What is more, it is time to understand what would be the output of such use of “analytics”. More often than not, the output is provided in the form of a multidimensional dashboard which one would have to first understand, learn the inputs and then try and make sense of what is being shown. Essentially, the output is more of a dashboard which one has to understand first and then try to decipher to make meaningful sense out of it. Now that itself is the problem. What is the use of such “analytics” when one has to give efforts for finding meaningful sense? It is more like giving a GMAT or some B-School entrance examination where a bunch of data interpretation questions are asked to the test-takers.
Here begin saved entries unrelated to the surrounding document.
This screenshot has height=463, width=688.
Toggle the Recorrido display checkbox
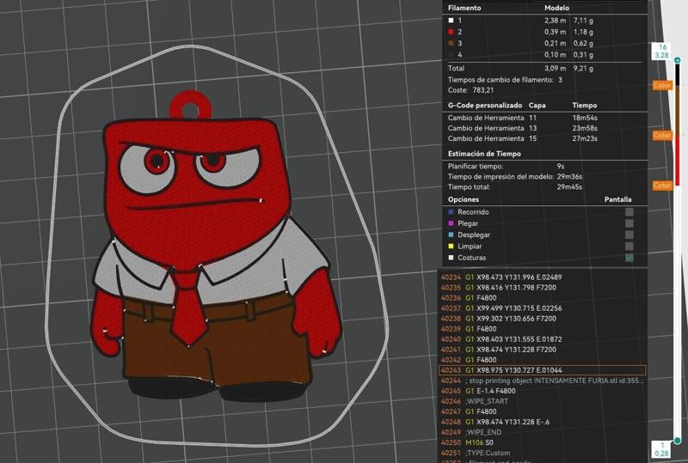[x=630, y=211]
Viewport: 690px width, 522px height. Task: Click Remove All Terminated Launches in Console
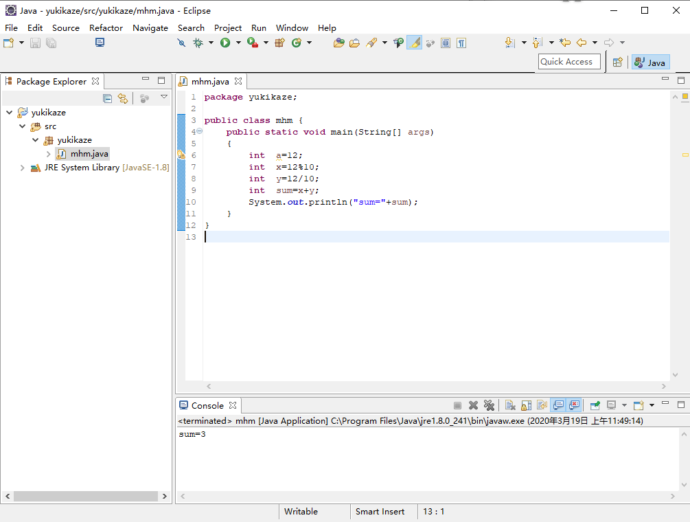tap(489, 405)
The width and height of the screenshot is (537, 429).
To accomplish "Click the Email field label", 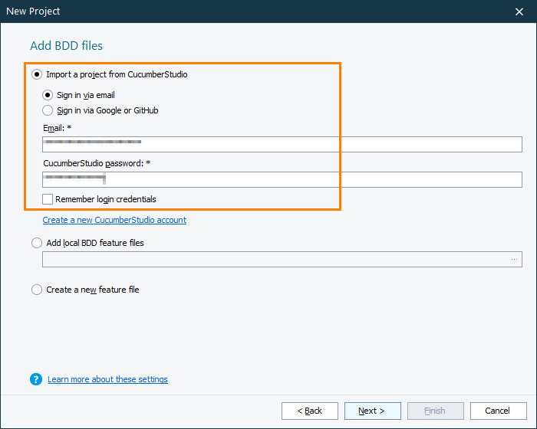I will 57,128.
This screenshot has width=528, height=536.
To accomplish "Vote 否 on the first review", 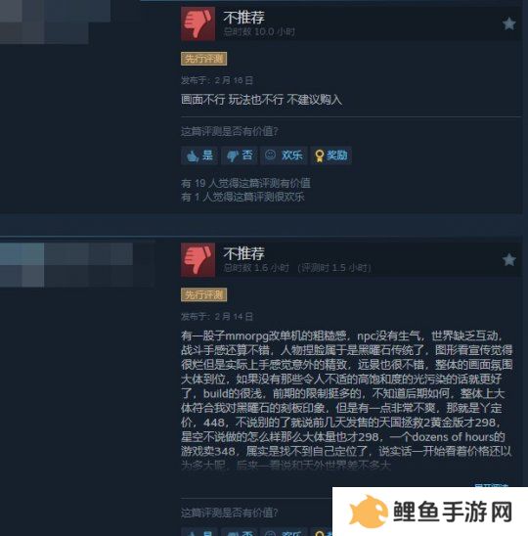I will click(x=240, y=156).
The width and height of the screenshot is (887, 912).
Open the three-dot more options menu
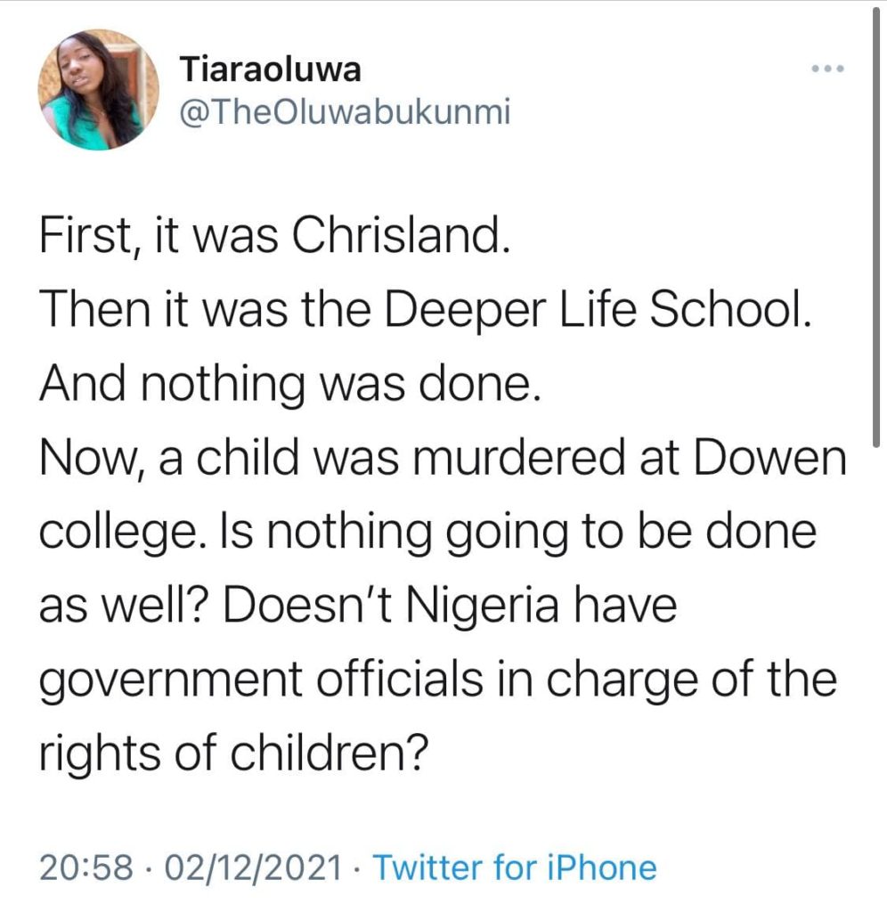(827, 69)
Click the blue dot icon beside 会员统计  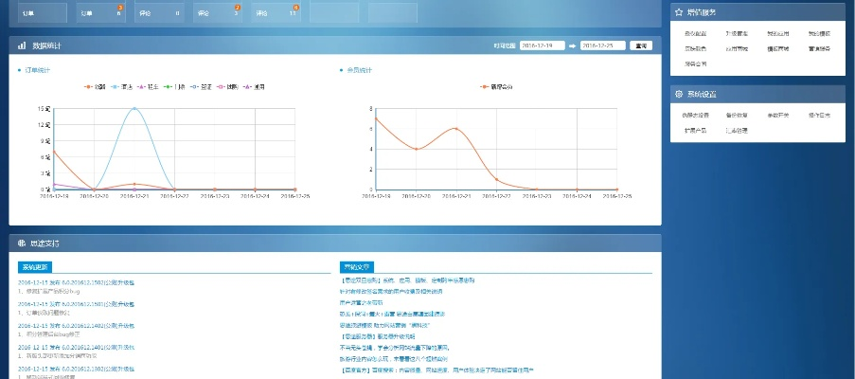coord(341,70)
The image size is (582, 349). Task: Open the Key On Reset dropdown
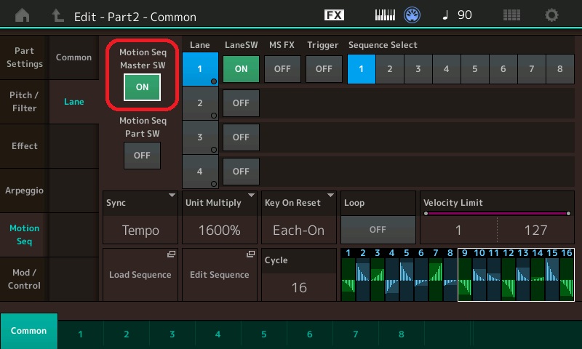pos(298,217)
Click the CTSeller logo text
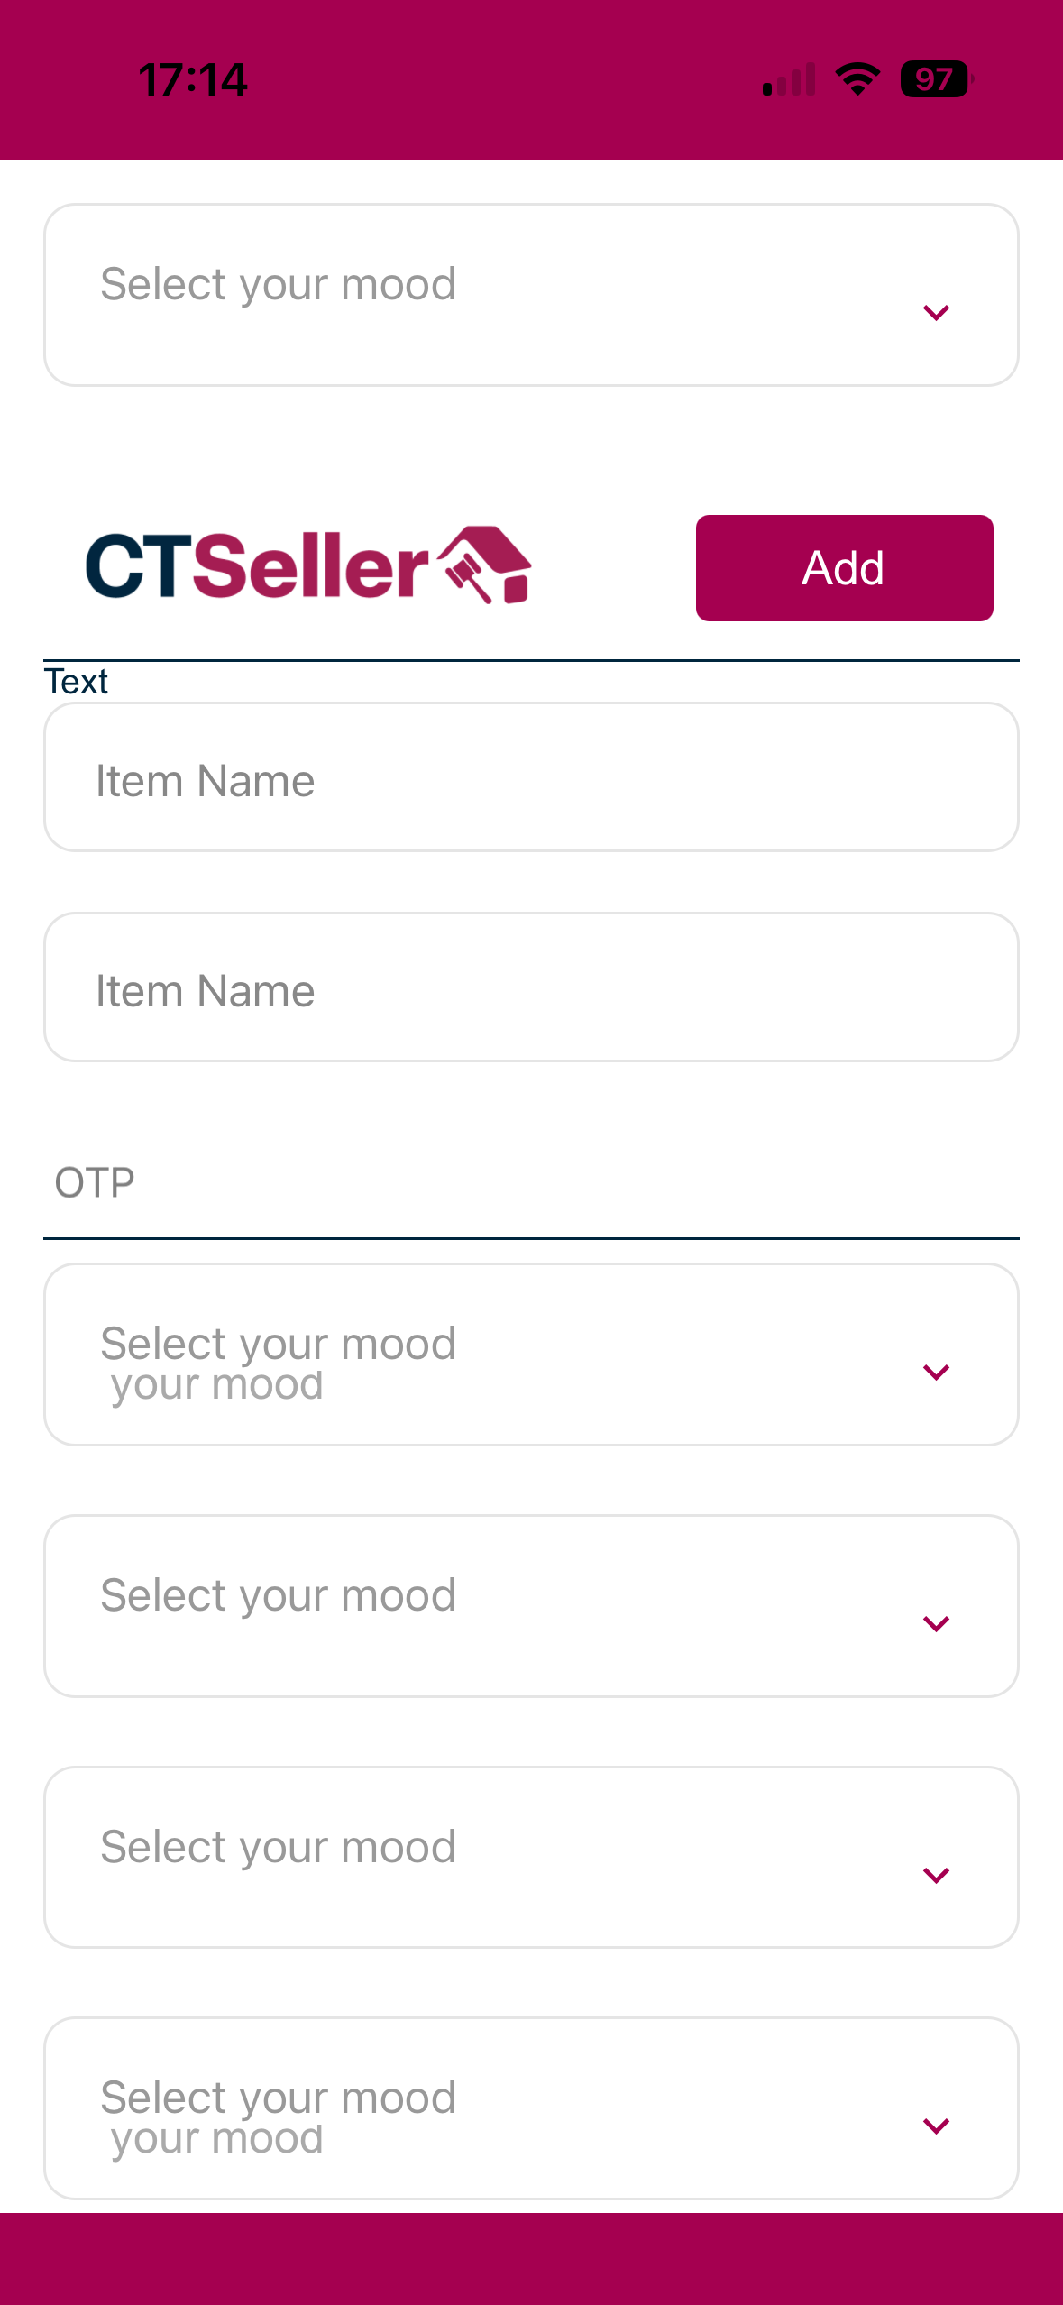Screen dimensions: 1063x2305 point(257,566)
It does not make sense in business, unless the “exact business critical information” is upright visible. That is the INSIGHT that is required for the business executives, and being able to show insights out of underlying data requires thorough understanding of the domain and hence the business problem to be solved. Hence analytics is NOT about a fancy multi-dimensional dashboard representation of a huge amount of underlying data.
Just before I conclude, here is an example. Imagine a Graph is showing a downward trend of sales. This is a concern for the executives. But what is the “analytics” in this?? The graph can be extrapolated with prediction algorithms to show when sales are going to hit rock-bottom. That is also about the visualization and how good the visual tool is. Again, where is the “analytics”? The true value of “Analytics” is the insight to showcase “why” sales plummeted and the consequence of the “sales hitting rock bottom” as predicted by the scary graph. Since the interpretation of the graph is left onto the on-looker – the executive in this case, the real value of the INSIGHT is left open to interpretation. That is what “analytics” needs to be used for- to stop speculations and individual interpretations and provide the real INSIGHT into the state of affairs.
Since I don’t claim to be an expert all rounder like a few other people we may know, in the following posts I would try to share some thoughts on “Bigness” of Big Data!